*** Given passage

Some people went out Thursday to pick up some groceries or rent some movies. It was all in the anticipation of a storm expected to dump anywhere from 7 to 17 inches of snow across portions of the state, including Cortland County.
At the Local Food Market on North Main Street in Cortland people had been in and out talking about the storm and stocking up.
However, the shelves still looked fully stocked. People weren’t scurrying to grab what they could, some weren’t even too concerned with the forecast.
This isn’t the South. People here are used to a bit of snow.
Dyan Lombardi of Groton was picking up some groceries, not really in preparation for the storm, but to go along with her ketogenic diet and have options available. One item she was getting was a non-chemical sweetener to replace honey. However, Lombardi was not concerned about the storm. “I’ll stay in,” she said.
Lombardi’s quilting group meets every Friday. The people in the group had been talking about the storm.
Lombardi, who is retired, said her attitude toward the storm is different. “What I can’t do today I can do tomorrow,” she said.

******
*** Provided information

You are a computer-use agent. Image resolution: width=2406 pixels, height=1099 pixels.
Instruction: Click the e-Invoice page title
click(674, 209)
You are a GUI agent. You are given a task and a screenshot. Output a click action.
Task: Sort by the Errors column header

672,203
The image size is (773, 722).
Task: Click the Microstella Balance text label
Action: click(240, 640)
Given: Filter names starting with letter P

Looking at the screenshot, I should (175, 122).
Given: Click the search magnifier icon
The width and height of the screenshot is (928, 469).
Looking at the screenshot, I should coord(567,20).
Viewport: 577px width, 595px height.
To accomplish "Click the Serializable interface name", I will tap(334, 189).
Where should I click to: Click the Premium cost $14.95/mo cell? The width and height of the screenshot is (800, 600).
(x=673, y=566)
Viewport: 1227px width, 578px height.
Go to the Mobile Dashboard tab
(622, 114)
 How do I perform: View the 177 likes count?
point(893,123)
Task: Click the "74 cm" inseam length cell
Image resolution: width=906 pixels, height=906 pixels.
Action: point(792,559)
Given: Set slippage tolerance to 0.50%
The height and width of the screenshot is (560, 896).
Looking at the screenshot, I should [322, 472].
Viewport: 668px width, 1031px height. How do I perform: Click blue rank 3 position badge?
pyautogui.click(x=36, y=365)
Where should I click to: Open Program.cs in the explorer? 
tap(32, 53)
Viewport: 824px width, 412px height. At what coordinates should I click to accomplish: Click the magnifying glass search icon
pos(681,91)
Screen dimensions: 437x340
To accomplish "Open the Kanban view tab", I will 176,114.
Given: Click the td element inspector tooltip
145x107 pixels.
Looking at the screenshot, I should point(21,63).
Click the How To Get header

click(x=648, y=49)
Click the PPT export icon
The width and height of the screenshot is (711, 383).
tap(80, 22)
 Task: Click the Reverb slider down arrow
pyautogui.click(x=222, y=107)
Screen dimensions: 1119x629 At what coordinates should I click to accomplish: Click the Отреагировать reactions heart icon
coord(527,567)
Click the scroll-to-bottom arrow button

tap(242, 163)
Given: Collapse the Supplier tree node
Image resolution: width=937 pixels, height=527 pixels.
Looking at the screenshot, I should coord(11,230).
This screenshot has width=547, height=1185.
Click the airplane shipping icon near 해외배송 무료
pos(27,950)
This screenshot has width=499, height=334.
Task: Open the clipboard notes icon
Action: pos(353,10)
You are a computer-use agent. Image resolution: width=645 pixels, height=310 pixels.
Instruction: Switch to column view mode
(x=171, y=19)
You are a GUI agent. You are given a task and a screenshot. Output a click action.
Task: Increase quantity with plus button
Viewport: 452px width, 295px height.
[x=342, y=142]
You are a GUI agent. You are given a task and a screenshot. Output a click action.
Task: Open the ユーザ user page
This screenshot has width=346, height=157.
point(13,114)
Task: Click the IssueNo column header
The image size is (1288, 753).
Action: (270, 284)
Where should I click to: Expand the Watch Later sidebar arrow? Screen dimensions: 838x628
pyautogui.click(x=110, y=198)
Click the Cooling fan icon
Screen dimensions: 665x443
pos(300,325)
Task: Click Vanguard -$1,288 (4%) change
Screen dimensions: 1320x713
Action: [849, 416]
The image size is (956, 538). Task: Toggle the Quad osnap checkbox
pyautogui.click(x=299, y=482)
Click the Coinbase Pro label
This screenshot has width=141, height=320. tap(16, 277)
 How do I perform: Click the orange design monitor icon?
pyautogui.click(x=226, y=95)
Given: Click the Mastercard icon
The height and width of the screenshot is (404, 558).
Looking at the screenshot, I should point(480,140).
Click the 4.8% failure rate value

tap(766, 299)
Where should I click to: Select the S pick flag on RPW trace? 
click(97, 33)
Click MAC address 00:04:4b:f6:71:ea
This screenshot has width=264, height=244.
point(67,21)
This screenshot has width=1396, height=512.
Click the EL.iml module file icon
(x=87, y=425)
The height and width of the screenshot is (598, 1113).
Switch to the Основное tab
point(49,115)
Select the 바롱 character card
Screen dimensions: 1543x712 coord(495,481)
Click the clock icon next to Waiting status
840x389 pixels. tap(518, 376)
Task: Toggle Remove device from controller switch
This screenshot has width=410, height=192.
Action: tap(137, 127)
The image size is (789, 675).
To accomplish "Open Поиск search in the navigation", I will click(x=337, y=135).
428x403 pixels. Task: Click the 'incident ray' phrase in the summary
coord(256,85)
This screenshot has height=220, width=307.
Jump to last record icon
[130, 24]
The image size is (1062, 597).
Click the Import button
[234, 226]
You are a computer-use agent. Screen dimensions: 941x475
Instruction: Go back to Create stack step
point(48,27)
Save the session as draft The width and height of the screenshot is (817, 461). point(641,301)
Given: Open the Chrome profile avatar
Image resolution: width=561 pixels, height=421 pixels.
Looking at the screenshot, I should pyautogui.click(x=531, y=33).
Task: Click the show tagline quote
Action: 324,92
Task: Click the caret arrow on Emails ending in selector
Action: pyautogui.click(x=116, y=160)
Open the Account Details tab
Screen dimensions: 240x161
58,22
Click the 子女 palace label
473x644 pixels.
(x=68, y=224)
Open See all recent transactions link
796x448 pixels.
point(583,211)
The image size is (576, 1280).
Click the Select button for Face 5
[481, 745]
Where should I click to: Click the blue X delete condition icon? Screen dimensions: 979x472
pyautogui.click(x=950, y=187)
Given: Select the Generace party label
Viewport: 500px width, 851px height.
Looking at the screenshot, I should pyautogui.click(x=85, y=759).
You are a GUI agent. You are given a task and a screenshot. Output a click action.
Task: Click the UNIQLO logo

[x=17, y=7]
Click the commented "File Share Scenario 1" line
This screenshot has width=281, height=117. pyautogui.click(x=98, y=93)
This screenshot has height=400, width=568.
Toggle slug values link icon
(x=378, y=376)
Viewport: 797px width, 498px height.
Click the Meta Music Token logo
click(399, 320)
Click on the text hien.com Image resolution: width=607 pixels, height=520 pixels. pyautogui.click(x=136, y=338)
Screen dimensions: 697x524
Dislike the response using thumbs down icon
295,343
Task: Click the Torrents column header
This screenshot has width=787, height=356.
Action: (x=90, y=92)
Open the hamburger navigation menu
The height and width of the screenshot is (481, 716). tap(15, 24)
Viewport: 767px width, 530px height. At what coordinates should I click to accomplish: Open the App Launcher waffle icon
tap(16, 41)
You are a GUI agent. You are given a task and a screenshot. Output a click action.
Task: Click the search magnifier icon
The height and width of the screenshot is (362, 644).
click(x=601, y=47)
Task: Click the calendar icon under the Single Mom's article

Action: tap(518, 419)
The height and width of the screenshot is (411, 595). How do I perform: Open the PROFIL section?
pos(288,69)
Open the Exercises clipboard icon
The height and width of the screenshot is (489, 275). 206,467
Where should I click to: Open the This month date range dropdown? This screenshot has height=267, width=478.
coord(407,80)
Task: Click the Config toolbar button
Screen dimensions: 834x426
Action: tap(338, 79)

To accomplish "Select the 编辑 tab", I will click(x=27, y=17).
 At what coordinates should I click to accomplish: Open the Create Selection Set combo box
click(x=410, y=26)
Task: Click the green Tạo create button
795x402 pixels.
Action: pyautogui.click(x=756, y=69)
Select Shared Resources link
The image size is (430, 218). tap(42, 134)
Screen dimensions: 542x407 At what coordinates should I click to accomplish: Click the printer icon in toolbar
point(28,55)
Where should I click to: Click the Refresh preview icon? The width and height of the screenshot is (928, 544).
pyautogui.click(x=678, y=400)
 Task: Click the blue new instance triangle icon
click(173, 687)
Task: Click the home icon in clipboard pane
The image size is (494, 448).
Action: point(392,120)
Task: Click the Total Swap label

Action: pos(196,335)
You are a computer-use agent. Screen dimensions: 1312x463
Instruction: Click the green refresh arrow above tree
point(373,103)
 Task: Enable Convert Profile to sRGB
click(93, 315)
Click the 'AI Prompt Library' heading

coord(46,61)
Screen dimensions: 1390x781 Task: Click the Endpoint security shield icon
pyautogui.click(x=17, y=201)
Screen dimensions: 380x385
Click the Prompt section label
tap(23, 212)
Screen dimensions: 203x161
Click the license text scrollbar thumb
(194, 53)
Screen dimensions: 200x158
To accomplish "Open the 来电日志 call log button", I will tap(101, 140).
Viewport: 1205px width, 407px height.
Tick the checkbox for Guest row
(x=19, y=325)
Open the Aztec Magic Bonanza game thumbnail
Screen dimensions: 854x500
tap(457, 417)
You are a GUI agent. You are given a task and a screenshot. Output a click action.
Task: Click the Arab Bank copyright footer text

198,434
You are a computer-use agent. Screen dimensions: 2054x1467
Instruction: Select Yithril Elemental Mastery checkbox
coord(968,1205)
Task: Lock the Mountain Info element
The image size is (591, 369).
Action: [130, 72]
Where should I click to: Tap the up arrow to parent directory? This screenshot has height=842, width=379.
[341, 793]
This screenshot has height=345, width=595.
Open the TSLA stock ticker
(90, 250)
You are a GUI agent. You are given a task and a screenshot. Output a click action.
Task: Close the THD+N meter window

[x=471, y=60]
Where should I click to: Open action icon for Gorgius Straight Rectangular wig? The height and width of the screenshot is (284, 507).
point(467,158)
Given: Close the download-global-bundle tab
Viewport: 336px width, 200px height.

******

> Questions to answer:
- A) According to the storm article, how much snow was the storm expected to dump across portions of the state?
- B) From the storm article, transcribe the part that opens with the words containing "At the Local" and closes with "talking about the storm.".

> Answers per task:
- A) Anywhere from 7 to 17 inches.

- B)
At the Local Food Market on North Main Street in Cortland people had been in and out talking about the storm and stocking up.
However, the shelves still looked fully stocked. People weren’t scurrying to grab what they could, some weren’t even too concerned with the forecast.
This isn’t the South. People here are used to a bit of snow.
Dyan Lombardi of Groton was picking up some groceries, not really in preparation for the storm, but to go along with her ketogenic diet and have options available. One item she was getting was a non-chemical sweetener to replace honey. However, Lombardi was not concerned about the storm. “I’ll stay in,” she said.
Lombardi’s quilting group meets every Friday. The people in the group had been talking about the storm.